• Task goal: Please count the lines in the data below that contain the word "pixels" and reply with the number alone.

** start of Data provided **

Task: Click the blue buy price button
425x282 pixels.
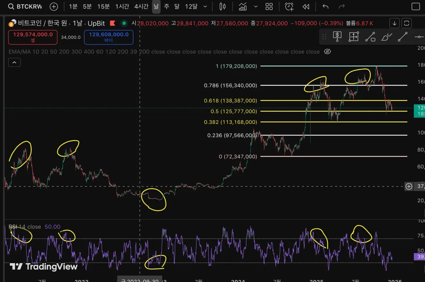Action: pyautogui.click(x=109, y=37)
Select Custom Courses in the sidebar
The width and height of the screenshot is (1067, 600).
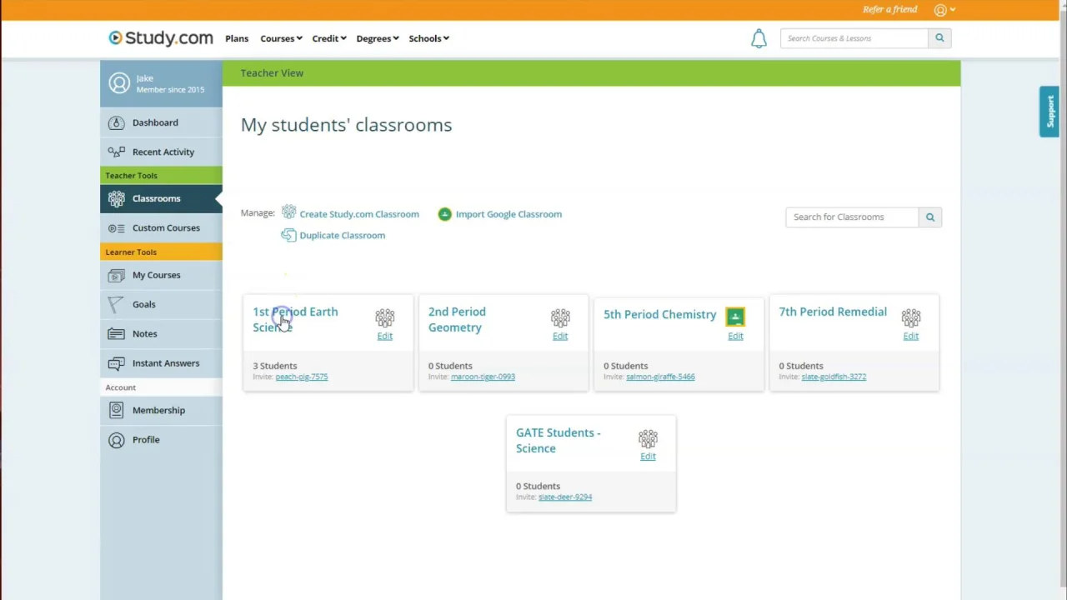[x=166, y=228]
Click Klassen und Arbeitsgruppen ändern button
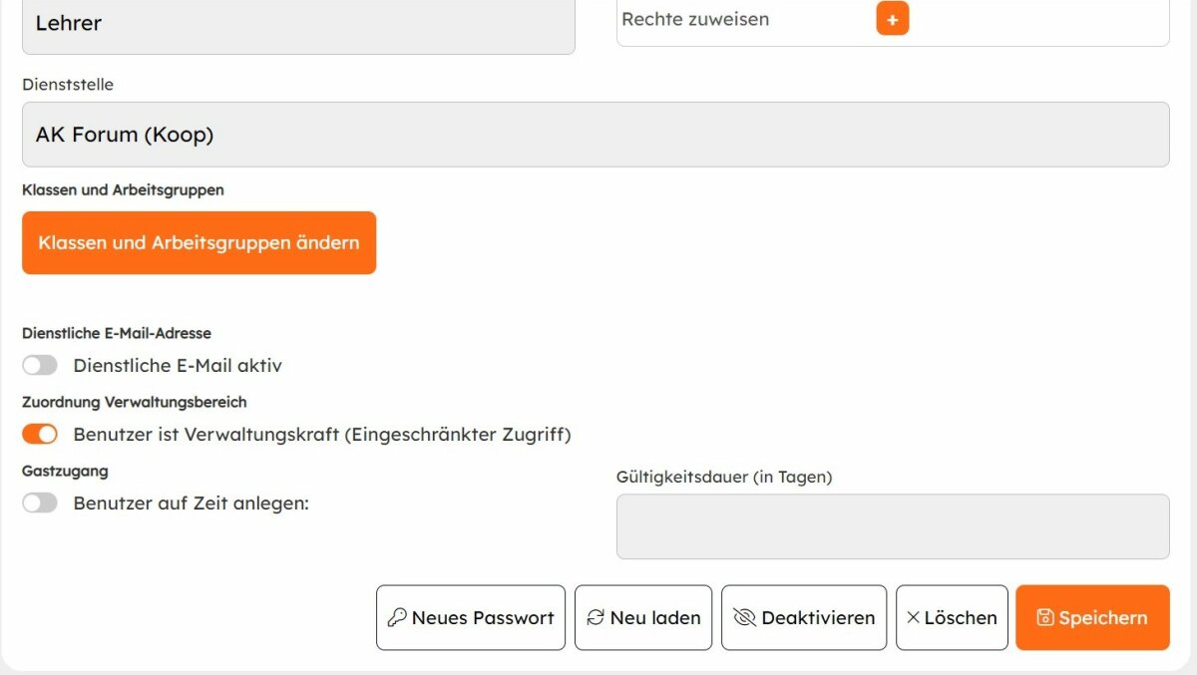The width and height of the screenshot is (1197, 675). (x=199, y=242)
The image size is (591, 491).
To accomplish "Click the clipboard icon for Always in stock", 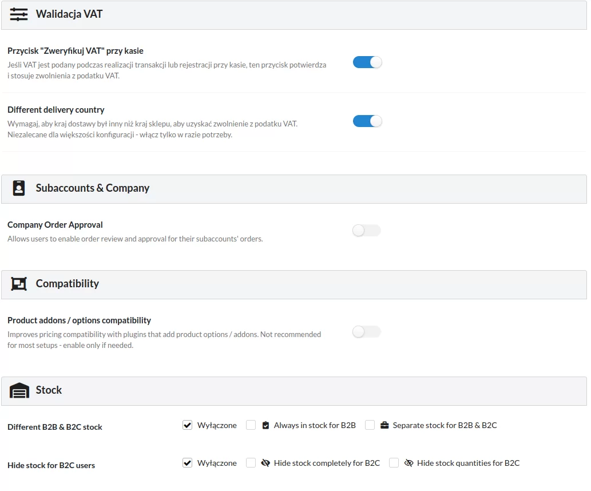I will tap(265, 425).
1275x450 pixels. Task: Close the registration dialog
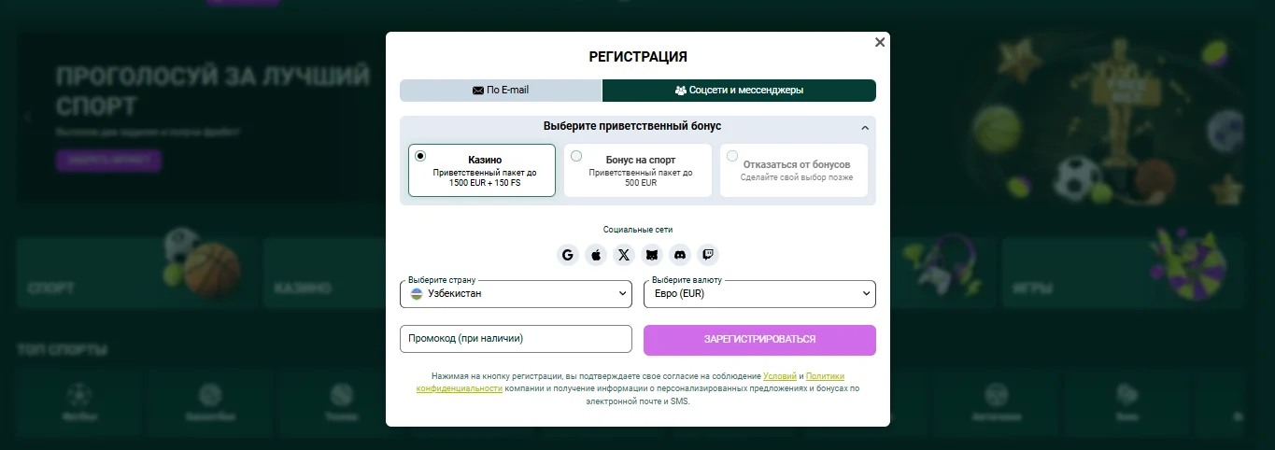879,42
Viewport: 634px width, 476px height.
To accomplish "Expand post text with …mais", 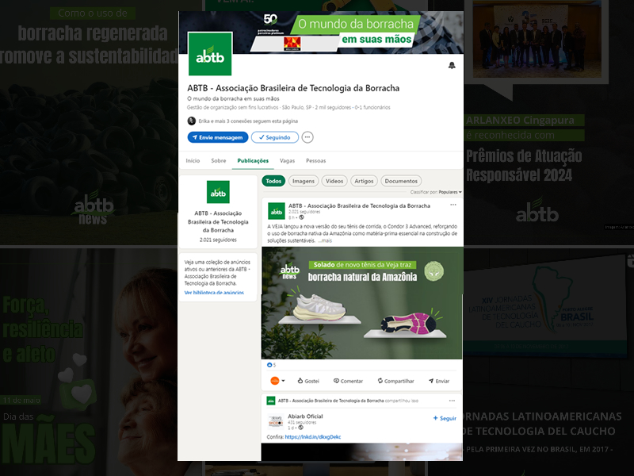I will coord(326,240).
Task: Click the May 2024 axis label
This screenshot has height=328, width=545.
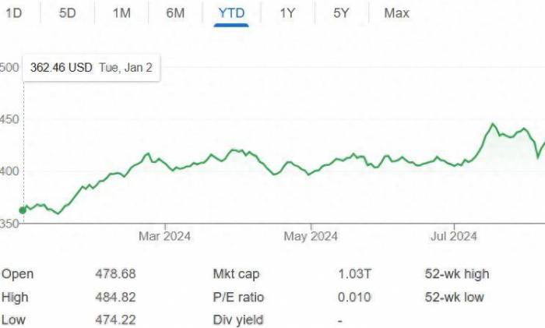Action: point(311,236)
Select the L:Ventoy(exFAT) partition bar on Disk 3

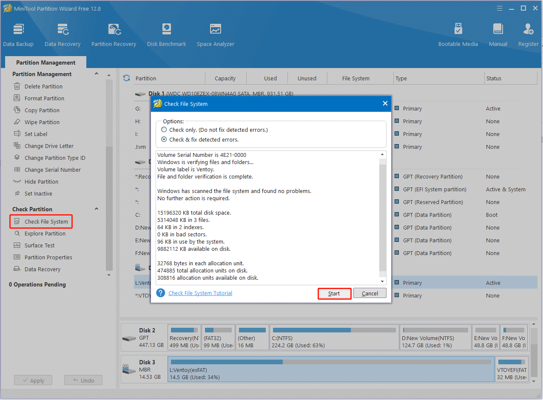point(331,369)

** end of Data provided **
** start of Data provided **

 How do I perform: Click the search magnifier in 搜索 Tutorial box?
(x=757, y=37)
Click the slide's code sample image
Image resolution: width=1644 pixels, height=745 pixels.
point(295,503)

** end of Data provided **

• Result for this task: 3